## Work to be completed
Count every line in the entries that holds the word "will". The reply is that count alone.

## Extracted information
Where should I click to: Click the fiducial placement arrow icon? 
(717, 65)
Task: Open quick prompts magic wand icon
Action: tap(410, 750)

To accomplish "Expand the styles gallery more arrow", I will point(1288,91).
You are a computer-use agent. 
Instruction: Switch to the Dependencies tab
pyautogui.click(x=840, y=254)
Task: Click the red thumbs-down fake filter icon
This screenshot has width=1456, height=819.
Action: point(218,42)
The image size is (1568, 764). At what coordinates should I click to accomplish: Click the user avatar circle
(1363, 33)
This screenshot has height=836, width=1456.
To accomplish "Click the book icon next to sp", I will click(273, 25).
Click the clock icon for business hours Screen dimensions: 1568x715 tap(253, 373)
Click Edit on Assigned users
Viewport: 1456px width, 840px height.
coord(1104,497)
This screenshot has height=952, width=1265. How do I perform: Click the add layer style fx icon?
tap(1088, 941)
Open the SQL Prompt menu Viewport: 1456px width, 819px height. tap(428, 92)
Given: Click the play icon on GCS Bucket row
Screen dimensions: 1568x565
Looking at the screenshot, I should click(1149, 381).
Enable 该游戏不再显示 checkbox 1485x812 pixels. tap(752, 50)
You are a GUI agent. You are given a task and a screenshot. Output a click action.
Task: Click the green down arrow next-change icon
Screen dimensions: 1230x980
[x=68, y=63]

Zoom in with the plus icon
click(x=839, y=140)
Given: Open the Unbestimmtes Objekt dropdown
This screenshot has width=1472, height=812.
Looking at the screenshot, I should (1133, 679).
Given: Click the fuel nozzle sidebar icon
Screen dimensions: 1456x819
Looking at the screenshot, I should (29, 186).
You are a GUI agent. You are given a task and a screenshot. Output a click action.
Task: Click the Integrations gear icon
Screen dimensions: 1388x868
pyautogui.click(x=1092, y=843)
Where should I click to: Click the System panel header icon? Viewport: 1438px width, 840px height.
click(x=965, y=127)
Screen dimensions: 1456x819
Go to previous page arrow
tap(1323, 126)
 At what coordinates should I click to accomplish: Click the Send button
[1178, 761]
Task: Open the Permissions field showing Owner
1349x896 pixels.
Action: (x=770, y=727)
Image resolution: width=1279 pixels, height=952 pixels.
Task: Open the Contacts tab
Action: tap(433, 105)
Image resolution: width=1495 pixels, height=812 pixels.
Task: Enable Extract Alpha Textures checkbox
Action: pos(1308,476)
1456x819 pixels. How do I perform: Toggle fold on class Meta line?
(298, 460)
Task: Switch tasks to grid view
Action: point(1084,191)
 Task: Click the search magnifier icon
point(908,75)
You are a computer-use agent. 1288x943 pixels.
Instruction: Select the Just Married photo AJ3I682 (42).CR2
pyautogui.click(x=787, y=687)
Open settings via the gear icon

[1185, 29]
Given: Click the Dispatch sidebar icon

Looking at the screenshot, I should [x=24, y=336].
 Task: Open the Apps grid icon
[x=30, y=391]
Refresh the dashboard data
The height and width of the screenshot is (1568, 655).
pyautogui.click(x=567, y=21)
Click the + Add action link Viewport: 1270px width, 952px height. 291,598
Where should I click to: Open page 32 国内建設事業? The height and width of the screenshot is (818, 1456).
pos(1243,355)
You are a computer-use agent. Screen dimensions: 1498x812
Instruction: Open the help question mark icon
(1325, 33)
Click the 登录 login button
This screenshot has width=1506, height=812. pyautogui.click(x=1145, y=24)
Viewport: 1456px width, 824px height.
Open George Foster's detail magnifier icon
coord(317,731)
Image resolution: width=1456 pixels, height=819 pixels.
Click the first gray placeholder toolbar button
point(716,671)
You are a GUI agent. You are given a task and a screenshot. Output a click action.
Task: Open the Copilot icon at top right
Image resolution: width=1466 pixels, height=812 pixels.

## Exercise output
2